Sabtu kemarin aku pergi mengambil monitor yang aku serviskan ke salah satu rekan kerjaku. Karena hari Sabtu umumnya memang tidak ada kerjaan.
Memasuki gang tempat tinggalnya dan motorku langsung berhenti tepat di depan rumahnya yang sekaligus menjadi tempat kerjanya. Aku turun dari motor hanya untuk mendapati Boby barusan keluar dari sana. Ia berpapasan denganku sambil cengar-cengir kepadaku seolah tidak pernah terjadi apa-apa kepadaku. Setelah bertahun-tahun aku tak pernah ingin bertemu dengannya lagi.
Indera yang selama ini memblokir kesadaran itu, berbalik menggalinya dengan paksa. Menjadi ingat, walaupun tidak ingin.
Dulu, masih di daerah sini ia pernah menyuruhku untuk tidak usah mengambil pelanggan sekolah terutama SD, karena anggarannya minim dan sulit keluar kata ia. Usai mengatakan hal itu, HP miliknya berdering. Diangkatnya dan terdengar percakapan dari "seberang" bahwa dia memanggil Boby untuk menservis printer milik SD tempat nya bekerja yang kebetulan berada di depan, tidak jauh dari sini. Tentu saja Boby tidak bisa menyembunyikan percakapan tersebut karena aku berada tepat didepannya, dan aku bisa dengan jelas mendengar semuanya. Menyadari diriku berusaha menahan tawa mengenai hal itu. Dirinya dengan nada tinggi seakan marah, berkata bahwa "yang ini" sudah lama!. Ternyata tak tanggung-tanggung, ia sampai memasuki prospek sekitaran domisiliku sekalipun dirinya tahu aku akan pindah kesini. Waktu itu aku masih bisa tertawa menghadapi sifat hipokritnya itu. Namun sekarang sudah tidak bisa lagi seperti itu.

^^^^

- **Ketentuan Tugas**:
• A. Bisakah Anda menulis ulang paragraf dalam kutipan bacaan di atas yang diawali "Dulu, masih di daerah sini" dalam bentuk daftar singkat tanpa menghilangkan fakta pokoknya?
• B. Jawablah pertanyaan berikut berdasarkan kutipan bacaan di atas:
(i) Barang apa yang diambil pada hari Sabtu?
(ii) Siapa yang keluar dari rumah rekan kerja itu ketika aku turun dari motor?
(iii) Perangkat apa yang diminta untuk diservis dalam telepon yang diterima Boby?

^^^^

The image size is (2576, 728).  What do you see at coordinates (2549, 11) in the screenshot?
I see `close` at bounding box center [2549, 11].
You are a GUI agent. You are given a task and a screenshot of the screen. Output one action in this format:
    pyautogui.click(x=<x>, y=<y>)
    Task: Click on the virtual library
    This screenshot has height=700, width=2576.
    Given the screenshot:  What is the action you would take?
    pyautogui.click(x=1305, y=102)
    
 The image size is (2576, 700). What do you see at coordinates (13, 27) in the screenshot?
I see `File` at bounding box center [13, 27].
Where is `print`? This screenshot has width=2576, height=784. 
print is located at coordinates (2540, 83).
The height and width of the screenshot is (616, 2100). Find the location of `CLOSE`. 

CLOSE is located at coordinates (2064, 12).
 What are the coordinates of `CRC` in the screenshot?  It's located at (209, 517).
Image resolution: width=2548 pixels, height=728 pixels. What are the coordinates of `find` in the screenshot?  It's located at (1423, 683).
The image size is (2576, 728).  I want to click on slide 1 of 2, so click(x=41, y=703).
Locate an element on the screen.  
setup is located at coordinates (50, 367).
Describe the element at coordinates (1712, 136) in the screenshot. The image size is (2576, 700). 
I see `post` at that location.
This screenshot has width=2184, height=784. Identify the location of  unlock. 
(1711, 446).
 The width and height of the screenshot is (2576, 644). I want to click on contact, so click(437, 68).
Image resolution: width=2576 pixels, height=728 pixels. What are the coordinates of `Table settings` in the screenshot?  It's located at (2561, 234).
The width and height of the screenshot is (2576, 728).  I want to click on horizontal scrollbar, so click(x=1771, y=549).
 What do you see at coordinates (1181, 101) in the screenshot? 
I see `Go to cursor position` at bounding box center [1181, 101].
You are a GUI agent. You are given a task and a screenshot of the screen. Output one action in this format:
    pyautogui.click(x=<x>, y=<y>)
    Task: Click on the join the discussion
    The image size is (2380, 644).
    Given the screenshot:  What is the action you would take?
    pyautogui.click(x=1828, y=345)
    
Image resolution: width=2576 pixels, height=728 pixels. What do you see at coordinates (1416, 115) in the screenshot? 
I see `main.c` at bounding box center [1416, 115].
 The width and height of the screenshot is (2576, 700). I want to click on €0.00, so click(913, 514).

^^^^

- **Jawaban**:
• A.
- Dulu, di daerah ini, Boby menyuruh aku agar tidak mengambil pelanggan sekolah, terutama SD. Menurutnya anggarannya minim dan sulit keluar.
- Setelah itu HP Boby berdering. Penelepon memanggil Boby untuk menservis printer milik SD tempatnya bekerja, yang letaknya di depan, tidak jauh dari situ.
- Aku berada tepat di depan Boby, jadi dapat mendengar seluruh percakapan itu dengan jelas dan berusaha menahan tawa.
- Dengan nada tinggi seakan marah, Boby berkata bahwa "yang ini" sudah lama.
- Ternyata Boby juga masuk ke prospek di sekitar domisiliku, padahal ia tahu aku akan pindah ke sini.
- Dulu aku masih bisa menertawakan sifat hipokritnya, tetapi sekarang tidak lagi.

• B.
(i) Monitor yang diserviskan ke salah satu rekan kerja.
(ii) Boby.
(iii) Printer milik SD tempat penelepon bekerja.